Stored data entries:
= Beginning of Section =

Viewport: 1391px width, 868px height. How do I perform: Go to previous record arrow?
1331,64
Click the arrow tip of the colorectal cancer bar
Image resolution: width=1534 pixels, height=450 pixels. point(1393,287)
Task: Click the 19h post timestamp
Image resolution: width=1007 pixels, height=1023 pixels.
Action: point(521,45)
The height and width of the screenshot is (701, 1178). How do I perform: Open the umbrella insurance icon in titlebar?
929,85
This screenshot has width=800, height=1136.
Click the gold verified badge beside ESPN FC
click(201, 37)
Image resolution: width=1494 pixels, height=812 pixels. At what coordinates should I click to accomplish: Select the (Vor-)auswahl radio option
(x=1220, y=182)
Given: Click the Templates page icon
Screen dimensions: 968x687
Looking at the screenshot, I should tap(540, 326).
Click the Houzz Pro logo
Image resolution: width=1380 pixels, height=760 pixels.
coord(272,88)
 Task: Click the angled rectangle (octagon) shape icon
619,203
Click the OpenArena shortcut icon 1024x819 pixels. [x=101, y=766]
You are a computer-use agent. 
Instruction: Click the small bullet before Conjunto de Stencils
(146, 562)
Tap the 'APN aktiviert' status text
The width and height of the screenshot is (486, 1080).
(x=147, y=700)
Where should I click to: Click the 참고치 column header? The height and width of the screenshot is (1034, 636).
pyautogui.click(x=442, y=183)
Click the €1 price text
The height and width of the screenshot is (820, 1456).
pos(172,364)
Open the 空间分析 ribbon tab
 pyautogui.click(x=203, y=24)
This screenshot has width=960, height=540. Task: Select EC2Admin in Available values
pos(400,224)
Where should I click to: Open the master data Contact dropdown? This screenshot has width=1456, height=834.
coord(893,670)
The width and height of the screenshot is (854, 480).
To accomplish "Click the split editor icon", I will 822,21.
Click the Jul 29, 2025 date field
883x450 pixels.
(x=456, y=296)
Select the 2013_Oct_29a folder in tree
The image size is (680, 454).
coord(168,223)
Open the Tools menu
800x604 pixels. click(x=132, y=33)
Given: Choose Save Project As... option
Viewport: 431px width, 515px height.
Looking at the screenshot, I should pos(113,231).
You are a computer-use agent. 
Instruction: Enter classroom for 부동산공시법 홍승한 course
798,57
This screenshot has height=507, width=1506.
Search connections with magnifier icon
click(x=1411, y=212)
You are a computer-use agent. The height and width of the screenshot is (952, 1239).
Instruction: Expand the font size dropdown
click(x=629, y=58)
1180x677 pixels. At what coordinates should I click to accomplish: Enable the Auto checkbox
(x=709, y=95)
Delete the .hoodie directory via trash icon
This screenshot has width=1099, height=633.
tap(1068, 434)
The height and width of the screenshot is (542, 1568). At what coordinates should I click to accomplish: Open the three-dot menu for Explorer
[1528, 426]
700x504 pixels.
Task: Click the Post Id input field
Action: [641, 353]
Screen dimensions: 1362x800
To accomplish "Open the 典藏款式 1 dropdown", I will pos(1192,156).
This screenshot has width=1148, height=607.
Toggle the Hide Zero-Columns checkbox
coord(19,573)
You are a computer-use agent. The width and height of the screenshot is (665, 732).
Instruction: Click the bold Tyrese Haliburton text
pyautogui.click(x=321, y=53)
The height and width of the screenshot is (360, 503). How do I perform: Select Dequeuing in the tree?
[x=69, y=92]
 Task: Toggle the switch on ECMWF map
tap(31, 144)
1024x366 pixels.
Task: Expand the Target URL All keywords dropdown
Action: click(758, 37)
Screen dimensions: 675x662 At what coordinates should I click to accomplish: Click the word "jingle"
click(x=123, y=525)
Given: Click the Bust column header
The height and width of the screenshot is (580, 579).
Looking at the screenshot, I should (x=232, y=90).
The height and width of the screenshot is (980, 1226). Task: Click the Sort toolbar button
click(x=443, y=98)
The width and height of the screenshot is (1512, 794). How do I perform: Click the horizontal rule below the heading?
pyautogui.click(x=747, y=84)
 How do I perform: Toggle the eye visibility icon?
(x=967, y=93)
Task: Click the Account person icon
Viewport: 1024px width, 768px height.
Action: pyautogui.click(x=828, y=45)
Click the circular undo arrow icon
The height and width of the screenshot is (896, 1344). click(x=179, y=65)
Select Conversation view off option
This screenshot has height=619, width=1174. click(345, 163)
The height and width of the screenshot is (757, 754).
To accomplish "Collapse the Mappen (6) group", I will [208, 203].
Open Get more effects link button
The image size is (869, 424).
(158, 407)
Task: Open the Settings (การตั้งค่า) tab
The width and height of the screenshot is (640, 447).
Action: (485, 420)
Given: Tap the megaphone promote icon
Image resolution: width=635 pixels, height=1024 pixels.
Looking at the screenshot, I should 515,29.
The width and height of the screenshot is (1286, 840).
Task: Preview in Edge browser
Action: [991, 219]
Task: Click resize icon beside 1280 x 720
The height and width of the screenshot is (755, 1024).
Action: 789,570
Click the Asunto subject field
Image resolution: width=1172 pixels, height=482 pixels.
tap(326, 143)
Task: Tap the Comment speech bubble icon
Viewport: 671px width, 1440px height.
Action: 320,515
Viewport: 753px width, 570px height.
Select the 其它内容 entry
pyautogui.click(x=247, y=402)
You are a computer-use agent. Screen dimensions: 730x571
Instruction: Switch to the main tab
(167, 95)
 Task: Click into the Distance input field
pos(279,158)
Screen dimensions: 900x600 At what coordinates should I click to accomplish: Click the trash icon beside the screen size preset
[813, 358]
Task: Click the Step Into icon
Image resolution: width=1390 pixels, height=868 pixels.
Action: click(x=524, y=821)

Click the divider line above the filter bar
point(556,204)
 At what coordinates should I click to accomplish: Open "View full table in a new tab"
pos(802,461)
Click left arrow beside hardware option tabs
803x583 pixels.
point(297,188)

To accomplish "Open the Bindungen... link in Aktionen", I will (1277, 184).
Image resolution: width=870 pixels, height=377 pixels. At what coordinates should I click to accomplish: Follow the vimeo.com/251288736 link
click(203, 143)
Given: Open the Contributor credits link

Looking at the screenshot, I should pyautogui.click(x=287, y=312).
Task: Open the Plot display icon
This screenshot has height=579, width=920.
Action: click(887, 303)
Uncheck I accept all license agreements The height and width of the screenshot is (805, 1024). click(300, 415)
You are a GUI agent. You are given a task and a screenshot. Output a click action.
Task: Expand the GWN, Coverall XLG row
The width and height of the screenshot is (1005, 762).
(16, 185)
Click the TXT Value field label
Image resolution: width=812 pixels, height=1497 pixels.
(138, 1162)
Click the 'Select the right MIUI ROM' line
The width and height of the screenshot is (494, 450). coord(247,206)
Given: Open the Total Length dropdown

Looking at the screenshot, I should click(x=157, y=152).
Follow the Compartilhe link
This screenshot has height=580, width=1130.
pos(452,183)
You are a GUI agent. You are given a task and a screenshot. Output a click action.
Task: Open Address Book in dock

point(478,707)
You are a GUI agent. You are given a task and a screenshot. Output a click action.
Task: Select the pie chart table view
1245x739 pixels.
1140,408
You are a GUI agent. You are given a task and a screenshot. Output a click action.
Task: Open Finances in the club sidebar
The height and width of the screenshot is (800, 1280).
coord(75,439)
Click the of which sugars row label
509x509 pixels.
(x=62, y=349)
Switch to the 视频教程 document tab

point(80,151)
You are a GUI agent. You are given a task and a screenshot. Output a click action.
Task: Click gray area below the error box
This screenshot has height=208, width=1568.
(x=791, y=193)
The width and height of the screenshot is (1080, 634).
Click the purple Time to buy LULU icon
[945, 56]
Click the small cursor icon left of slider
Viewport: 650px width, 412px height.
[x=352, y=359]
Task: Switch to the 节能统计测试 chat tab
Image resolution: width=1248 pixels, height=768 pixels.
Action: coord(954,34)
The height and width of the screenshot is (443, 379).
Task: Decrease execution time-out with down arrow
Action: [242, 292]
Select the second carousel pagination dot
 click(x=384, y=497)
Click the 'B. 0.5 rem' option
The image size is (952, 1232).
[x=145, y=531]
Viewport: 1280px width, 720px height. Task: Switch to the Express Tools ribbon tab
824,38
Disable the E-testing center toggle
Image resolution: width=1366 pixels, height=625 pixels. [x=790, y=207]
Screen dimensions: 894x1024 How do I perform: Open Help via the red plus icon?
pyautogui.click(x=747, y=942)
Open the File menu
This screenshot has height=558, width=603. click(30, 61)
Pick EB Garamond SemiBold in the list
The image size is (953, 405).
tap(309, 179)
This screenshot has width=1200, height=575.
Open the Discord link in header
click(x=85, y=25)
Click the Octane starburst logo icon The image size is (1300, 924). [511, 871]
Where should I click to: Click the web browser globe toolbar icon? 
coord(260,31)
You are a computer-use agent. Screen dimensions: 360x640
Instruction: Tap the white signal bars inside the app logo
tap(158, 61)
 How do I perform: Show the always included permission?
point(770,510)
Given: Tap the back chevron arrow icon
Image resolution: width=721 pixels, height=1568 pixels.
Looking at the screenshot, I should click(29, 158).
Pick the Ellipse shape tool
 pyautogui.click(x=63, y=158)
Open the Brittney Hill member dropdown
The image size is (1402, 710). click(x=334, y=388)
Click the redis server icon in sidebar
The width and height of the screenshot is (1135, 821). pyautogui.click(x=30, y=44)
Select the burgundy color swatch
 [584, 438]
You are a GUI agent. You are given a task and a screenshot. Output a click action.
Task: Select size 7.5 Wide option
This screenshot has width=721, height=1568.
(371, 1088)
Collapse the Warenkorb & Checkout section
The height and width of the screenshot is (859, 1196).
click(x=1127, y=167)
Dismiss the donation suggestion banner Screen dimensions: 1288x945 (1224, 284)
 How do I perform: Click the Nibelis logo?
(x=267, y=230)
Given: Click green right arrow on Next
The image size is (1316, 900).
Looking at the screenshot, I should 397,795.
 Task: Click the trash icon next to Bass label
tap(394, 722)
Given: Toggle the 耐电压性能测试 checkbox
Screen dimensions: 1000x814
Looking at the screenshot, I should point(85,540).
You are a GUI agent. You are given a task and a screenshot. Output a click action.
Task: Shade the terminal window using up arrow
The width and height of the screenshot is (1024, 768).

= End of Section =

Search the entries for "computer" and copy each matching line.

You are a computer-use agent. 
You are a computer-use agent. 
You are a computer-use agent. The height and width of the screenshot is (952, 1239).
You are a computer-use agent. The width and height of the screenshot is (665, 732).
You are a computer-use agent. Screen dimensions: 730x571
You are a computer-use agent. Screen dimensions: 360x640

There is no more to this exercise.